*Goal of the exercise*. Please retype the entries below exactly as they are written.

(Information provided Opens)

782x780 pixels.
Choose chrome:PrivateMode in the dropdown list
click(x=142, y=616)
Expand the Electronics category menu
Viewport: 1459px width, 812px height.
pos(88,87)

(Information provided Closes)

*Task output*.
782x780 pixels.
Choose chrome:PrivateMode in the dropdown list
click(x=142, y=616)
Expand the Electronics category menu
Viewport: 1459px width, 812px height.
pos(88,87)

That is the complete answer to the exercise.